Jahr 3636 Mond 10 Tag 6
Hort der Bewahrerin, Martul
Was war geschehen, wo war Btols Gefolge, wo die von Äckern geprägte Landschaft, an die sie sich so gewöhnt hatte? Ewen war verwirrt. Seit die Verbindung mit dem jungen Mann begonnen hatte, hatte sie nichts anderes erblickt als Sand und Leere. Er schien allein zu sein in dieser unwirtlichen Landschaft. Sorge beschlich sie. So wie sie ihn kannte, würde er sich wohl kaum in dieser lebensfeindlichen Umgebung zurechtfinden. Sie sandte ein Stoßgebet zu den Göttern, dass sie sie nicht erneut Zeugin eines Todes seien ließen. Wie war der Junge dort nur hingelangt? War es überhaupt noch in seinem Land?
Die letzte Verbindung zu ihm lag sechs Tage zurück. Damals war er noch mit seinem Gefolge unterwegs, sie hatten ein weiteres Bauerndorf besucht. Es war alles so gewesen, wie die vorangegangenen Male, nein, nicht ganz: Sie hatte eine Unruhe gespürt, die eindeutig von dem Jungen ausging. Auf sie hatte er fast so rastlos gewirkt, wie er es in seinem Heim gewesen war. Vielleicht war dies der Grund, warum er diesen Ort aufgesucht hatte? Aber warum waren seine Begleiter nicht mehr bei ihm? Hatte er sie bewusst zurückgelassen, war er vielleicht sogar vor ihnen davongelaufen? Zutrauen würde sie ihm dies, er war ein impulsiver, unbeherrschter Charakter.

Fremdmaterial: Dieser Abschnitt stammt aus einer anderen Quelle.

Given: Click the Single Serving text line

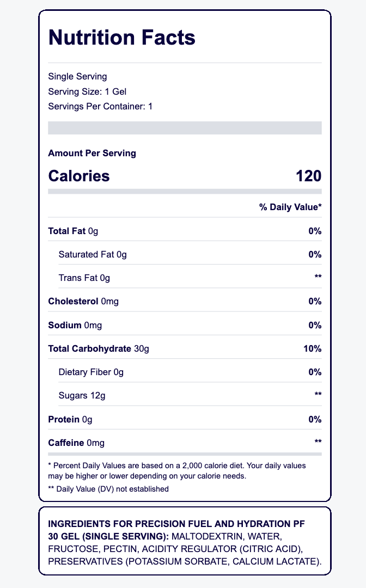Looking at the screenshot, I should pyautogui.click(x=77, y=76).
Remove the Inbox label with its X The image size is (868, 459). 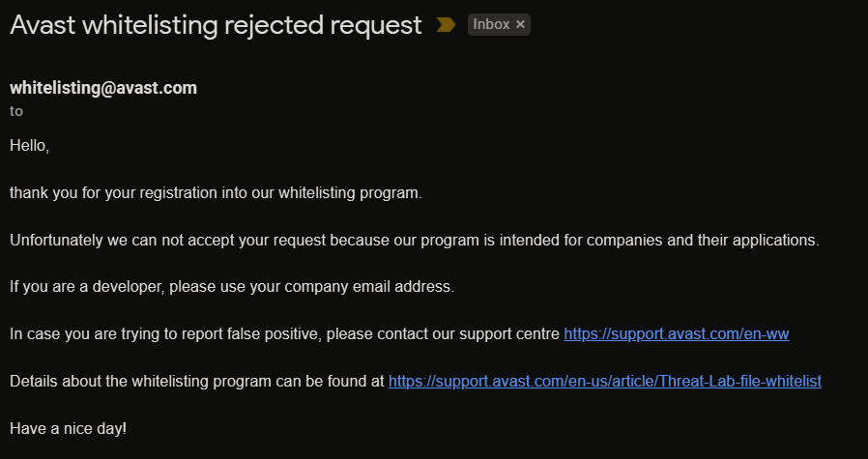pyautogui.click(x=521, y=25)

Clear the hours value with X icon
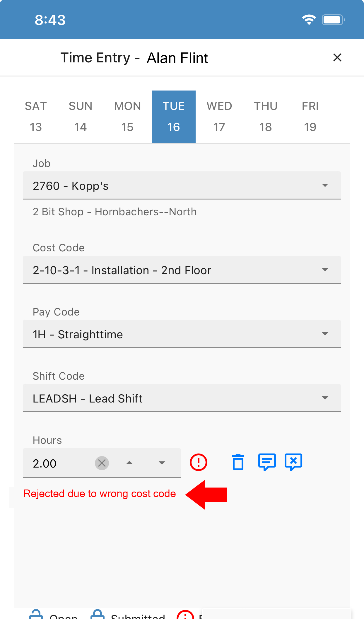point(102,463)
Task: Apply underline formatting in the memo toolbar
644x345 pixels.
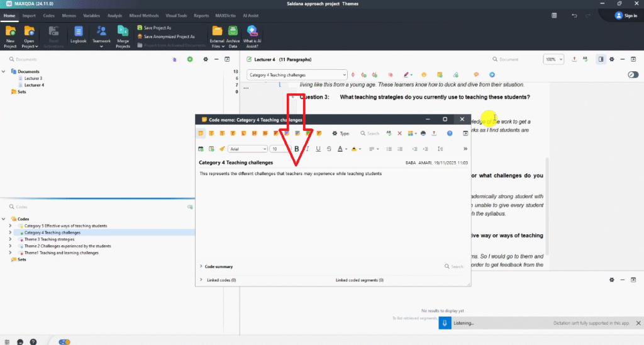Action: [318, 149]
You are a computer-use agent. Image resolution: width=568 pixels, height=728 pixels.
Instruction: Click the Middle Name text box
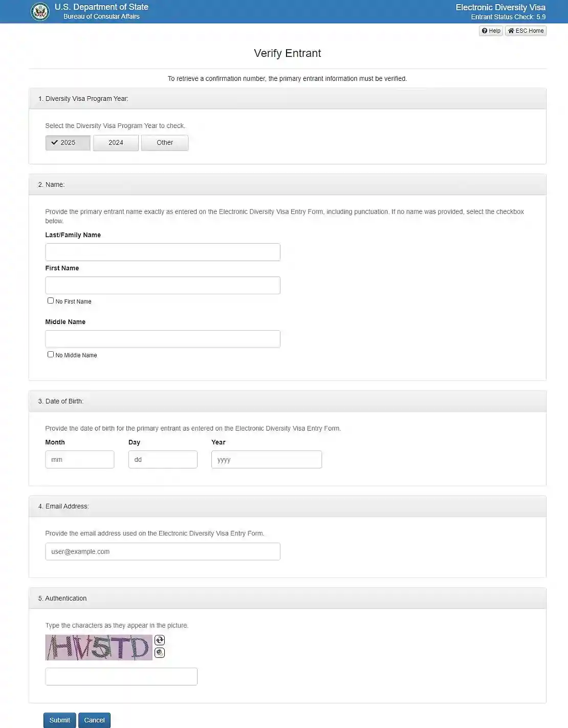point(163,339)
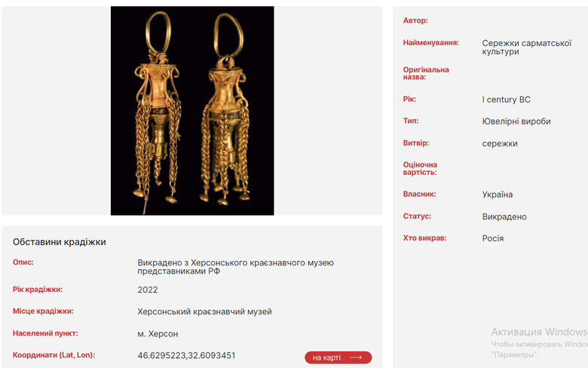This screenshot has height=368, width=588.
Task: Click the 'Активация Windows' watermark text
Action: (539, 332)
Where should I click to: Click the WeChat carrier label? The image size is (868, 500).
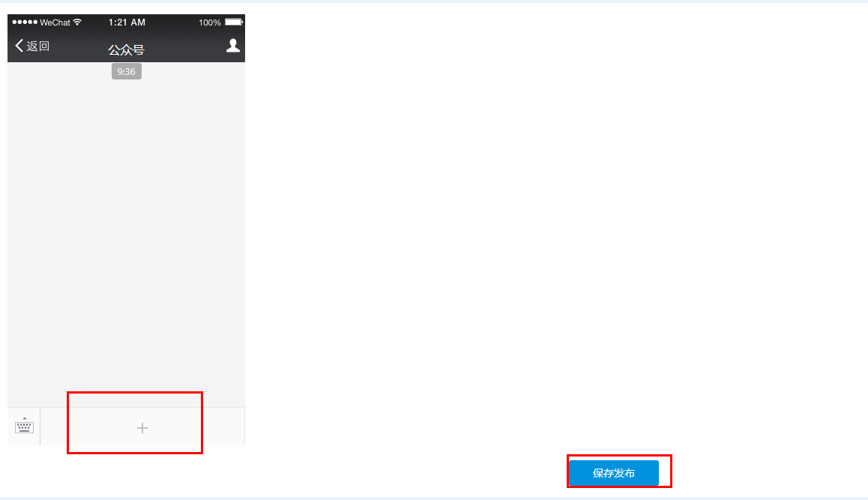click(55, 22)
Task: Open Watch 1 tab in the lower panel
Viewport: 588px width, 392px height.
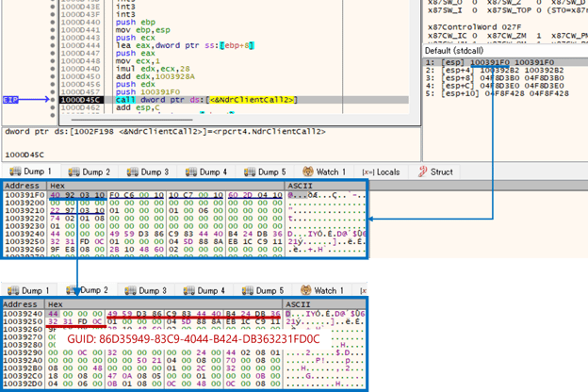Action: tap(323, 290)
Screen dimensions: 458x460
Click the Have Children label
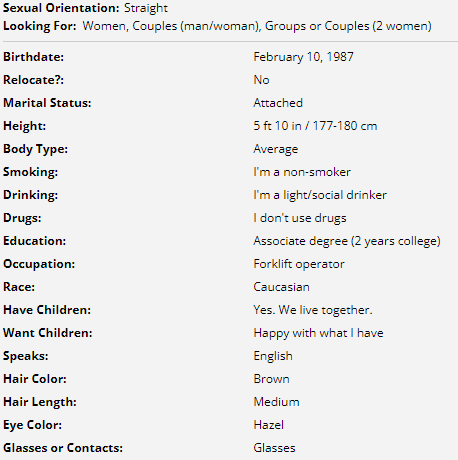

Hoffentlich hatte er sich durch dieses Verhalten nicht in Gefahr gebracht. So sehr sie die unfreiwillige Verbundenheit mit diesem Jungen anfangs verabscheut hatte, inzwischen hatte sie sich an ihn gewöhnt, fand es bisweilen spannend, ihn zu beobachten. Manchmal war das Eindringen in seinen Geist eine willkommene Abwechslung zum täglichen Einerlei in ihrer Einsiedelei. Jetzt, da es Herbst war, war auch kein Besuch aus den Dörfern Martuls mehr zu erwarten. Ihr stand ein weiterer einsamer Winter bevor, die gelegentlichen Verbindungen zu Btol würden ihr sicher fehlen, wenn er jetzt umkäme. Auch wäre sicher nicht so leicht, einen so jungen Menschen aus dem Leben scheiden zu sehen, und, was noch schlimmer war, seine Qual dabei zu fühlen. Wenn sie ihm nur irgendwie helfen könnte?